Could this challenging class take a turn for the better?

CITTA’ NUOVA

2 min read
By
Ivana Fuentes

I’ve been teaching high school and middle school students for the past 12 years. Every year, there is always one group of students that challenges me the most. 

One year (which happened to be my first in a new school district) a particular class challenged me daily. They were resistant to most things I proposed, even to activities which I thought would be most fun and interesting. The students were unkind to one another, and there was a constant atmosphere of tension, which made it very difficult to teach.

At a certain point, there was a situation where one student made a very poor and inappropriate decision on an assignment, for which I had to follow through with appropriate but severe consequence. This student was funny, intelligent and well-liked by his peers, so as a result, the whole class turned against me. 

Each day, I left class frustrated… but this didn’t stop me from praying for them. I asked for the grace to see them with “new eyes” and to give them another chance. 

Despite advice from colleagues to be tough or indifferent, I decided to walk into each class with a smile and to love Jesus in each student (cf. Mt 25:40). I decided to see the potential for growth in love, maturity and character. I would make a point to say hello to even the most uncooperative students, and ask about something important to them — a sport or activity they were involved in.

One day, we got the news that a student in my class was hit by a car. It wasn’t known when she would return. I decided to put together a get-well card,  and invited each student to sign it, along with well wishes.

Months later, toward the end of the year, I received an email from a staff member informing me that I was nominated by a student who was being inducted into the National Honor Society for Teacher of the Year. It was actually a student from this class! 

I attended the ceremony to receive this recognition, and the student (whom I would have never suspected) handed me a personal letter, expressing her gratitude for the impact I had made on her life. 
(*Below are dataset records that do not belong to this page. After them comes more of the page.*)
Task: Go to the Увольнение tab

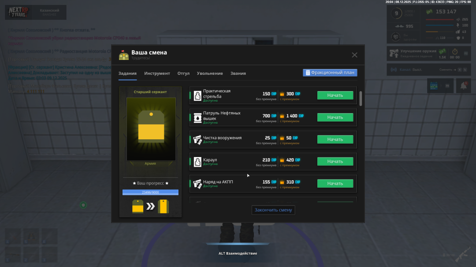Action: [x=210, y=73]
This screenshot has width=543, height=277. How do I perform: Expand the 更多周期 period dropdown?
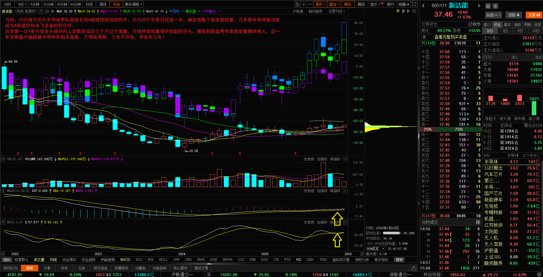click(133, 4)
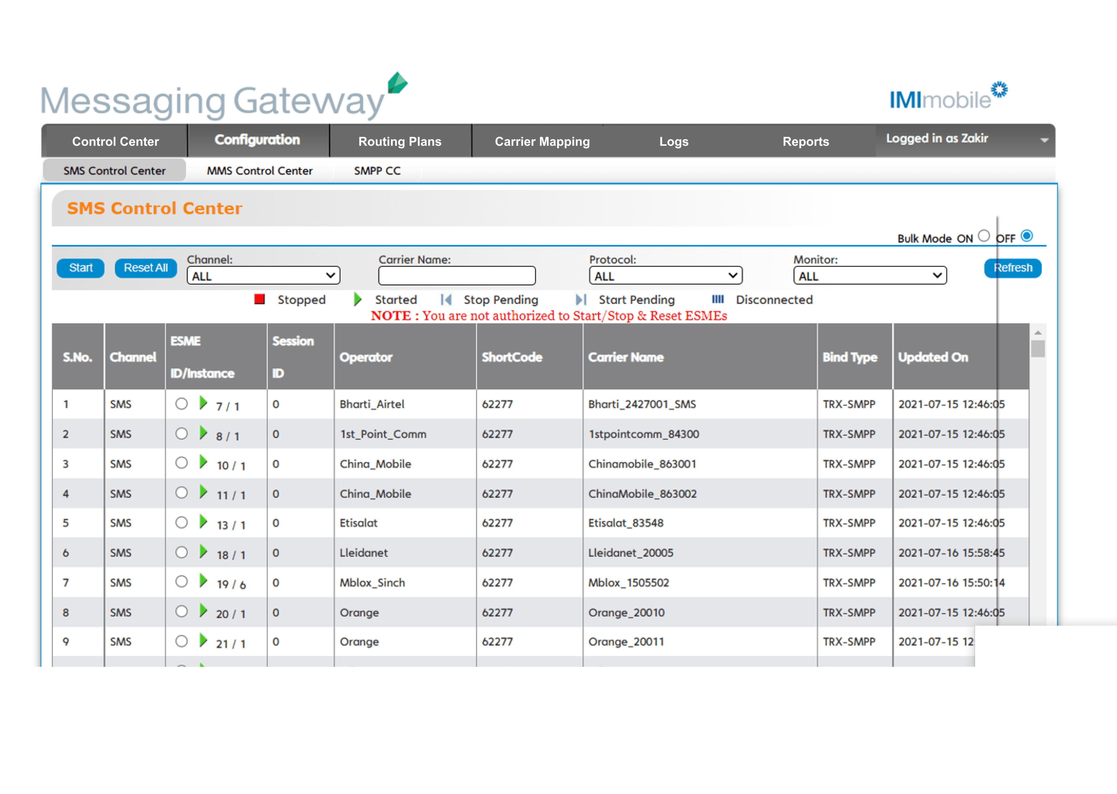This screenshot has width=1117, height=794.
Task: Click the red Stopped legend icon
Action: [x=259, y=299]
Her letter mentioned that she appreciated how patient and “extremely caring” I had been since the start of the year, even though I was treated unfairly by some students. She was also touched by how I prepared a card for the student who had been injured, and that I took the time to explain concepts to students who seemed to be falling behind. 
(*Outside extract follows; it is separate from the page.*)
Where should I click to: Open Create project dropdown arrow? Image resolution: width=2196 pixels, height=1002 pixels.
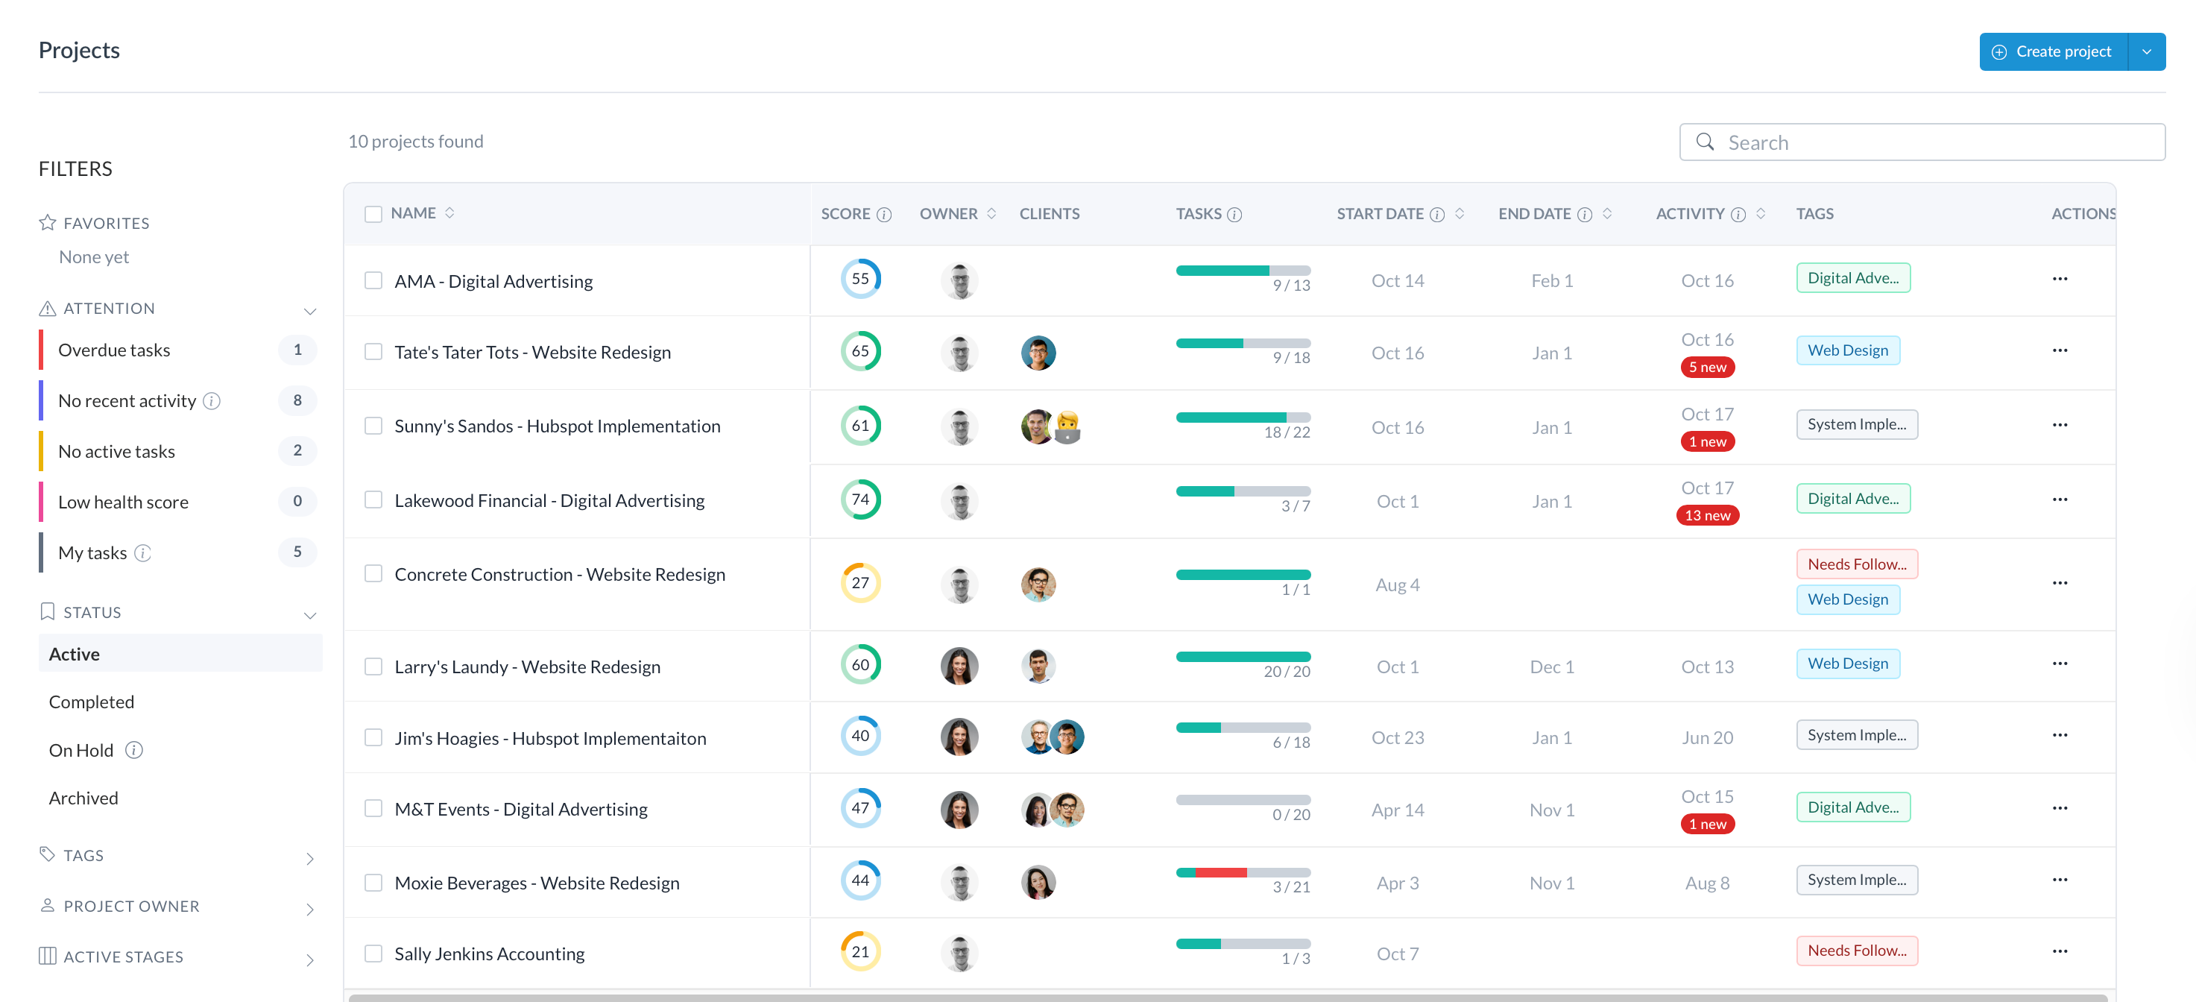(2146, 52)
Finally, she mentioned how much content and important life qualities she had learned about in my class.  Furthermore, she explained that although she does not plan on being a teacher, she felt inspired to apply the qualities of respect, care, passion and patience to her future career. 
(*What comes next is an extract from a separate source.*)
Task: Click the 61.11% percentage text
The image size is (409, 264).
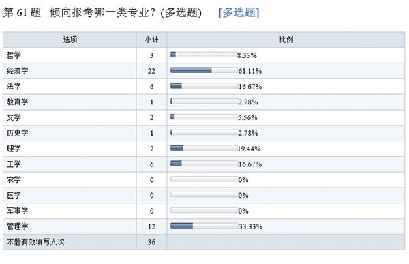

I was so moved at how, with God’s grace to persevere in loving, I was able to touch this student’s life in a positive way. By the end of the school year, not all, but many more students began to say hello and goodbye as they walked in and out of the classroom. 

Even the student who had made a bad decision applied himself to working harder in my class, showing both respect and making better choices. I even decided that I would nominate him for the National Honor Society, because I felt that he deserved another chance.